L’Etat est pourtant censé être un partenaire incontournable de notre développement social, économique et culturel. Cela figure dans la loi organique de notre nouvelle Collectivité, qui prévoit un rattrapage de notre retard structurel.
Or, que constate-t-on actuellement dans le fonctionnement de certains services de l’Etat à Saint-Martin ?
– Des manœuvres tatillonnes et dilatoires sur des dossiers administratifs, qui ont pour effet de démotiver certains de nos services et de reporter aux calendes grecques l’aboutissement de certains projets. C’est le cas de la Cité scolaire de Grand-Case, par exemple, dont l’accord de partenariat a été signé en 2010, en perspective de la rentrée scolaire de 2013 et dont celle de 2014 ne pourra pas être assurée.
– Un zèle juridico-policier envers plusieurs cadres administratifs de notre Collectivité, ou de ses établissements publics ou de certaines de ses filiales, avec des gardes-à-vue abusives ou des « mises à mort professionnelles » injustifiées.
– Avant-hier une intervention inopinée des Douanes sur quelques méga-yachts de la marina Fort-Louis a eu un effet catastrophique, en ce début de saison touristique. Cette clientèle haut de gamme a donc décidé de quitter la partie française pour d’autres marinas moins « regardantes » de la partie hollandaise et de diffuser une publicité négative par Internet sur la partie française.
– De même, sur notre aéroport de Grand-Case, où un milliardaire russe a du replier son hélicoptère sur la partie hollandaise, annulant, par voie de conséquence, toutes ses réservations de festivités pour les fêtes de fin d’année sur la partie française de St-Martin.
Nous allons débattre de nos orientations budgétaires pour 2013, mais nous irons droit dans le mur, si l’Etat et ses représentants locaux ne s’investissent pas plus sérieusement en faveur du rattrapage de notre retard structurel et de notre développement économique.
Par ailleurs, les propositions de lois à l’Assemblée Nationale et au Sénat oublient systématiquement une adaptation aux spécificités de notre territoire et il convient donc de rappeler l’attention de notre Député et de notre sénateur à ce sujet. Le nouveau CICE (Crédit d’impôt pour la compétitivité et l’Emploi), par exemple, est inapplicable à St-Martin, mais il va créer un avantage compétitif supplémentaire de 6 à 7% pour les entreprises guadeloupéennes, aux dépens des entreprises saint-martinoises, sur les appels d’offres locaux.

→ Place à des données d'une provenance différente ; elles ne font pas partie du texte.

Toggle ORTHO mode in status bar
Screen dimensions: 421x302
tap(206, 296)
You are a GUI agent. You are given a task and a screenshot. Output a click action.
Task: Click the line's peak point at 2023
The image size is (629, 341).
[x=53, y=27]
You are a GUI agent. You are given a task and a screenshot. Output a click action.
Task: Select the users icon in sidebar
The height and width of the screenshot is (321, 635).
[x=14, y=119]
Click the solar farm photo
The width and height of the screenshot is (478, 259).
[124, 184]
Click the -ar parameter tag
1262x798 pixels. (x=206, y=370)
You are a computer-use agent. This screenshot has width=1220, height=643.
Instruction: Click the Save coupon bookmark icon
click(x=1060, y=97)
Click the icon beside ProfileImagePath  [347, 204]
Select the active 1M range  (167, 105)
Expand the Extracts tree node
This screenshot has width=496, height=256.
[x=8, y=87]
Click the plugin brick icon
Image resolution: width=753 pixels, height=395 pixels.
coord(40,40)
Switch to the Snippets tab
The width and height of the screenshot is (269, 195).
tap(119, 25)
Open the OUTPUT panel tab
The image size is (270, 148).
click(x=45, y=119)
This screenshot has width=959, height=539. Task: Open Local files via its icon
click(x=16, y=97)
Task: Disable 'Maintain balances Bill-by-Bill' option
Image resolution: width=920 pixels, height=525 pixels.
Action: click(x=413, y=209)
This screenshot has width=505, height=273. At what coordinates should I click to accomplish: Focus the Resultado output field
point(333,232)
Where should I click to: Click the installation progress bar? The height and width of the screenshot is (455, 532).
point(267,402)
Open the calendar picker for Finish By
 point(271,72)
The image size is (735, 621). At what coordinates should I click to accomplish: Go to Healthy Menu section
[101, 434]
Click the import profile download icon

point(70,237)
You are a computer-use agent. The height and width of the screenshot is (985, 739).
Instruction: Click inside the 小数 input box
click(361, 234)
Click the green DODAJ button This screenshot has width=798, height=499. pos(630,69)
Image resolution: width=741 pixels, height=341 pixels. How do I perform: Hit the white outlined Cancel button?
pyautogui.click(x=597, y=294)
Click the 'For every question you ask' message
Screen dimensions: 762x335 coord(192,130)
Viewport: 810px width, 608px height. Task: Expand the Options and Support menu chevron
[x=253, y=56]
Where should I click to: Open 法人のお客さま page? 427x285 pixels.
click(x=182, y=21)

Je ne vais pas revenir sur le problème des emplois-jeunes, qui vient d’être évoqué par Aline Hanson à propos de la formation des enseignants. Mais on pourrait aussi évoquer la récente ordonnance du ministère de l’Intérieur sur la régularisation de l’immigration clandestine, dont la publicité va créer une aspiration vers Saint-Martin d’illégaux de la partie hollandaise ou d’autres îles des Caraîbes.
Nous avons besoin d’un vrai soutien et d’un partenariat constructif et fort de l’Etat et de l’Europe pour que Saint-Martin puisse devenir une véritable vitrine de la France et de l’Europe sur le continent américain.
Je vous demande donc, Monsieur le Président, compte tenu de vos bons rapports avec le Préfet de Guadeloupe, le Préfet délégué de St-Martin & St-Barthélemy, et le Ministre des Outre-mer, d’attirer leur attention sur nos spécificités et sur notre situation socio-économique explosive, si des changements de cap et d’actions ne sont pas imposés rapidement à leurs services, non seulement sur le calcul de notre dotation de compensation de charges, mais aussi et surtout sur les priorités du développement de notre Collectivité.